--- EXERCISE MATERIALS Enclosed Below ---

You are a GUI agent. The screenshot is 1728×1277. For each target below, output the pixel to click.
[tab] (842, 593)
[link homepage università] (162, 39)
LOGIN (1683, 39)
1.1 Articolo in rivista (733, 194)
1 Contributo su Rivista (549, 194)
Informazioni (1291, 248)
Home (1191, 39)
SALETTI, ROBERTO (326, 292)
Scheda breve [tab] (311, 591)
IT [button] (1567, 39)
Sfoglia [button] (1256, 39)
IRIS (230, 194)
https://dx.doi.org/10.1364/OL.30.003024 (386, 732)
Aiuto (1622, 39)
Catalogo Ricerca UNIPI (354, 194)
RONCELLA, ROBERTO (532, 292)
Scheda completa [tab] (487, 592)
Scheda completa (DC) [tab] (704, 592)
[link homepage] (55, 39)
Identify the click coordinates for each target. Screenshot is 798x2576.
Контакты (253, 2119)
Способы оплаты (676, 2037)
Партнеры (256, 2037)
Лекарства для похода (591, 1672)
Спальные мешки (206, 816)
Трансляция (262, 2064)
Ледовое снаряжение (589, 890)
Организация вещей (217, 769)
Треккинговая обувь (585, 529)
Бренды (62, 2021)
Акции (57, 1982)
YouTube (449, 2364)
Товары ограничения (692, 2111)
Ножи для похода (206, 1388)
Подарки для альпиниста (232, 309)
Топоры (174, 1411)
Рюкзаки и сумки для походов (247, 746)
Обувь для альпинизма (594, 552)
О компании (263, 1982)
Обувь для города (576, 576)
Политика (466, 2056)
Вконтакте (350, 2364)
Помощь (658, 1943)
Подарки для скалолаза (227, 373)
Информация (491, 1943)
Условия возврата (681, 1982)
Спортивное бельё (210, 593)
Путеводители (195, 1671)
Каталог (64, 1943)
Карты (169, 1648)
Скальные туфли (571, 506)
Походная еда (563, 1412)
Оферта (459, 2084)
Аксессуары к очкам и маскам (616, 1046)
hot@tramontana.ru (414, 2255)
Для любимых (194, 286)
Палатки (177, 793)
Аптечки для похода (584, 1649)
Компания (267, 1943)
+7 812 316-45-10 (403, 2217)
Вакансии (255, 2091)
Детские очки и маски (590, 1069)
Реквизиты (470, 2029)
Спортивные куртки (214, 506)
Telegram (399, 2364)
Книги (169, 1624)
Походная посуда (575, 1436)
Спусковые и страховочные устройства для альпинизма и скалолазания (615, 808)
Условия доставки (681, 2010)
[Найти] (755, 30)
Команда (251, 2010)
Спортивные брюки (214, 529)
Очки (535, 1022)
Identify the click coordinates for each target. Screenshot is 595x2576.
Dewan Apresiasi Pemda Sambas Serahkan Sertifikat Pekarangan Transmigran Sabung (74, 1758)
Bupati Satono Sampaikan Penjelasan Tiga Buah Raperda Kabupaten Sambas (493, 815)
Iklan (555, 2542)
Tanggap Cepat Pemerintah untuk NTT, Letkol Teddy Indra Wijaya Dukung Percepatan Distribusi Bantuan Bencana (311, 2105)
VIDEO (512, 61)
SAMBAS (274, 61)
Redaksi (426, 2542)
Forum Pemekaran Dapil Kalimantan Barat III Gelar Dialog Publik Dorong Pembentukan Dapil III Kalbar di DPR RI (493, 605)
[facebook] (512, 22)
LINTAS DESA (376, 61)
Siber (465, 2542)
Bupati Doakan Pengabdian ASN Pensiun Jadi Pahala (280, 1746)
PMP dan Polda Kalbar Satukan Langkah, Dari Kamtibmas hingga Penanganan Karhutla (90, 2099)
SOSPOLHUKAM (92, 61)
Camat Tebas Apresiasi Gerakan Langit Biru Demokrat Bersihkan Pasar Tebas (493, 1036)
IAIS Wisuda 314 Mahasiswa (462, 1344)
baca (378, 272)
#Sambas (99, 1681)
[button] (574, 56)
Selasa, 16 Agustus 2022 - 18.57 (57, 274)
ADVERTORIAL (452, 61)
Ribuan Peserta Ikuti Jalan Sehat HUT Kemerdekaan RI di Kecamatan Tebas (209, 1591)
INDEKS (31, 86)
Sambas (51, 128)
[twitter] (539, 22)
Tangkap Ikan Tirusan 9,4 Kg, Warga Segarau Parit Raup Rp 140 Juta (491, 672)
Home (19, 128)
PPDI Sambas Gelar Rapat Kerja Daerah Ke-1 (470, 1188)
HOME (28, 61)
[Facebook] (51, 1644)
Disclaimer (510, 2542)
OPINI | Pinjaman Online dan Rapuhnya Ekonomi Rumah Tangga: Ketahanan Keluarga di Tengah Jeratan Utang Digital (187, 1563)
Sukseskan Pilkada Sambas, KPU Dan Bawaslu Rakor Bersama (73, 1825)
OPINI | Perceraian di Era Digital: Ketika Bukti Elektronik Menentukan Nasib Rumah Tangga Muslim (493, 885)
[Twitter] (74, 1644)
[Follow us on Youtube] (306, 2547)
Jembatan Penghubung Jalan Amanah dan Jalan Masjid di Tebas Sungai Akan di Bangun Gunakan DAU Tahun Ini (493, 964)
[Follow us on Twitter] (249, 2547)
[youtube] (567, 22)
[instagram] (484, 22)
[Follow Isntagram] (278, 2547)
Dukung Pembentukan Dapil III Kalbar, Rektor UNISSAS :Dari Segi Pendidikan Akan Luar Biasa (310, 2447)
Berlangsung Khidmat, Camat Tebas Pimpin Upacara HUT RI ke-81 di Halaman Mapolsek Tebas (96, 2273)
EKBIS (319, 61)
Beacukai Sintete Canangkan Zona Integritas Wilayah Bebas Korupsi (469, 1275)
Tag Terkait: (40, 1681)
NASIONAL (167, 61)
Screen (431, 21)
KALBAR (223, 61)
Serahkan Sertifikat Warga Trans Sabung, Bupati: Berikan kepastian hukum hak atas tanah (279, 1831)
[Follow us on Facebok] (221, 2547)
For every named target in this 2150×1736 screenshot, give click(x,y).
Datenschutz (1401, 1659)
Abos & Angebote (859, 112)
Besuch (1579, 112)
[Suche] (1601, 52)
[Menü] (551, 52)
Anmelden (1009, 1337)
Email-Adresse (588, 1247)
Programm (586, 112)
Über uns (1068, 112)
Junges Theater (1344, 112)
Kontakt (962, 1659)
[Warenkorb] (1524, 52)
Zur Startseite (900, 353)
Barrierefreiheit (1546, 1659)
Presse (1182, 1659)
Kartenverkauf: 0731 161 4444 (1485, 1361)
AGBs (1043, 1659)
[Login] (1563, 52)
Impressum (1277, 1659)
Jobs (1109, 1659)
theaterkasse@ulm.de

--- End of Enclosed EXERCISE MATERIALS ---

### WHAT YOU ARE ASKED TO DO
With "похода" as the string to find, copy every line of the records that holds it.

### ANSWER TO THIS EXERCISE
Лекарства для похода (591, 1672)
Ножи для похода (206, 1388)
Аптечки для похода (584, 1649)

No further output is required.